**Requirement:** Return the complete listing without omission.
-----
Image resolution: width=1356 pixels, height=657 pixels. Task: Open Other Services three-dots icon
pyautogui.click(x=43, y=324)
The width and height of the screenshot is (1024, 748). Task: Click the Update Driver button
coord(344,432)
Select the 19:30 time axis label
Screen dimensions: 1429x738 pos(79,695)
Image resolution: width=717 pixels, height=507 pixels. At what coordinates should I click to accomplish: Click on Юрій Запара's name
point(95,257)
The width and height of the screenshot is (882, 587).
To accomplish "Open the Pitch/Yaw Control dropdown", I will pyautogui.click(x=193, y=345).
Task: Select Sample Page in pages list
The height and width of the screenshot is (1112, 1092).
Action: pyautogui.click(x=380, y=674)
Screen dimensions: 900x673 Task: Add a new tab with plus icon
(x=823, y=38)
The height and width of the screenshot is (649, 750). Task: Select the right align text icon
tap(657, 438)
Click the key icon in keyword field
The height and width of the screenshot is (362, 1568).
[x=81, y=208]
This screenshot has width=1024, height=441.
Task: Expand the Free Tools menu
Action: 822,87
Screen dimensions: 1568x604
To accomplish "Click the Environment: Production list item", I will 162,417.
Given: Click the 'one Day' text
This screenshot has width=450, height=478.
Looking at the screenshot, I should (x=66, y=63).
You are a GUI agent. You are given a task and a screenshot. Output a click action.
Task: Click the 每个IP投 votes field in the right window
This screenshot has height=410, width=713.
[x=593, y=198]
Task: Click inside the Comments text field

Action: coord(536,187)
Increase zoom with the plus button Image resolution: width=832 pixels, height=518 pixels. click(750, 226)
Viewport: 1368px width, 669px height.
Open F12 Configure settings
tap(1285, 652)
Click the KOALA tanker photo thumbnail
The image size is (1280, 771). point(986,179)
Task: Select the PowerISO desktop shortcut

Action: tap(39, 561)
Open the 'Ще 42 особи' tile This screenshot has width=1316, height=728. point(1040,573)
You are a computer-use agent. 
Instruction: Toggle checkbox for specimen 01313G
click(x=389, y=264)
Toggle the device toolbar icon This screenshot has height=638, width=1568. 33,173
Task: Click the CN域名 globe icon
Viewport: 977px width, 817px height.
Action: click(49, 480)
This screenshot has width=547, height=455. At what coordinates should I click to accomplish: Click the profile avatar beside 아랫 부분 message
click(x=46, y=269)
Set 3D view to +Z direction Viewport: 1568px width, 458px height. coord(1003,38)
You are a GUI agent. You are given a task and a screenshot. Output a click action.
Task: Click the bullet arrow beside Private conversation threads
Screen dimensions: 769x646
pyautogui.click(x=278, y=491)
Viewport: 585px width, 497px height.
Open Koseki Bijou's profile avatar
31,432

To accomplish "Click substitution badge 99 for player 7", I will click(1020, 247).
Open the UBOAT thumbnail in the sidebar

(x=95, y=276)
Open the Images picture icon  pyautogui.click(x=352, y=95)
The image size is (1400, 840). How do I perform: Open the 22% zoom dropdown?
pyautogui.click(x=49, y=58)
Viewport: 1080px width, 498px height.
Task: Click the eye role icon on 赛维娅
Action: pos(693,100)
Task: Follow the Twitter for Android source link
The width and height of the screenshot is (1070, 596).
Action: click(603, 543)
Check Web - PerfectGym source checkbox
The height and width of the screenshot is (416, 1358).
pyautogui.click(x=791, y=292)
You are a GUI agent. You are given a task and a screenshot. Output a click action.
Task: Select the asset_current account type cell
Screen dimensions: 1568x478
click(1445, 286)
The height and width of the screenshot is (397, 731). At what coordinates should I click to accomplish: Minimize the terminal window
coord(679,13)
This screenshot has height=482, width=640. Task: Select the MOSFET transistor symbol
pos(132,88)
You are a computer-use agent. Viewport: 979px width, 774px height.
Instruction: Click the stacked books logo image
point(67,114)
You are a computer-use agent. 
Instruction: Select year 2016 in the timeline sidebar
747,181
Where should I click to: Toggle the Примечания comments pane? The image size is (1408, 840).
-----
**Your solution:**
Image resolution: width=1356 pixels, height=657 pixels. Task: Open Other Services three-dots icon
pyautogui.click(x=43, y=324)
The width and height of the screenshot is (1024, 748). Task: Click the Update Driver button
coord(344,432)
Select the 19:30 time axis label
Screen dimensions: 1429x738 pos(79,695)
Image resolution: width=717 pixels, height=507 pixels. At what coordinates should I click to accomplish: Click on Юрій Запара's name
point(95,257)
The width and height of the screenshot is (882, 587).
To accomplish "Open the Pitch/Yaw Control dropdown", I will pyautogui.click(x=193, y=345).
Task: Select Sample Page in pages list
The height and width of the screenshot is (1112, 1092).
Action: pyautogui.click(x=380, y=674)
Screen dimensions: 900x673 Task: Add a new tab with plus icon
(x=823, y=38)
The height and width of the screenshot is (649, 750). Task: Select the right align text icon
tap(657, 438)
Click the key icon in keyword field
The height and width of the screenshot is (362, 1568).
[x=81, y=208]
This screenshot has width=1024, height=441.
Task: Expand the Free Tools menu
Action: 822,87
Screen dimensions: 1568x604
To accomplish "Click the Environment: Production list item", I will 162,417.
Given: Click the 'one Day' text
This screenshot has width=450, height=478.
Looking at the screenshot, I should (x=66, y=63).
You are a GUI agent. You are given a task and a screenshot. Output a click action.
Task: Click the 每个IP投 votes field in the right window
This screenshot has height=410, width=713.
[x=593, y=198]
Task: Click inside the Comments text field

Action: coord(536,187)
Increase zoom with the plus button Image resolution: width=832 pixels, height=518 pixels. click(750, 226)
Viewport: 1368px width, 669px height.
Open F12 Configure settings
tap(1285, 652)
Click the KOALA tanker photo thumbnail
The image size is (1280, 771). point(986,179)
Task: Select the PowerISO desktop shortcut

Action: tap(39, 561)
Open the 'Ще 42 особи' tile This screenshot has width=1316, height=728. point(1040,573)
You are a computer-use agent. 
Instruction: Toggle checkbox for specimen 01313G
click(x=389, y=264)
Toggle the device toolbar icon This screenshot has height=638, width=1568. 33,173
Task: Click the CN域名 globe icon
Viewport: 977px width, 817px height.
Action: click(49, 480)
This screenshot has width=547, height=455. At what coordinates should I click to accomplish: Click the profile avatar beside 아랫 부분 message
click(x=46, y=269)
Set 3D view to +Z direction Viewport: 1568px width, 458px height. coord(1003,38)
You are a GUI agent. You are given a task and a screenshot. Output a click action.
Task: Click the bullet arrow beside Private conversation threads
Screen dimensions: 769x646
pyautogui.click(x=278, y=491)
Viewport: 585px width, 497px height.
Open Koseki Bijou's profile avatar
31,432

To accomplish "Click substitution badge 99 for player 7", I will click(1020, 247).
Open the UBOAT thumbnail in the sidebar

(x=95, y=276)
Open the Images picture icon  pyautogui.click(x=352, y=95)
The image size is (1400, 840). How do I perform: Open the 22% zoom dropdown?
pyautogui.click(x=49, y=58)
Viewport: 1080px width, 498px height.
Task: Click the eye role icon on 赛维娅
Action: pos(693,100)
Task: Follow the Twitter for Android source link
The width and height of the screenshot is (1070, 596).
Action: click(603, 543)
Check Web - PerfectGym source checkbox
The height and width of the screenshot is (416, 1358).
pyautogui.click(x=791, y=292)
You are a GUI agent. You are given a task and a screenshot. Output a click action.
Task: Select the asset_current account type cell
Screen dimensions: 1568x478
click(1445, 286)
The height and width of the screenshot is (397, 731). At what coordinates should I click to accomplish: Minimize the terminal window
coord(679,13)
This screenshot has height=482, width=640. Task: Select the MOSFET transistor symbol
pos(132,88)
You are a computer-use agent. Viewport: 979px width, 774px height.
Instruction: Click the stacked books logo image
point(67,114)
You are a computer-use agent. 
Instruction: Select year 2016 in the timeline sidebar
747,181
Where should I click to: Toggle the Примечания comments pane? The image size is (1408, 840).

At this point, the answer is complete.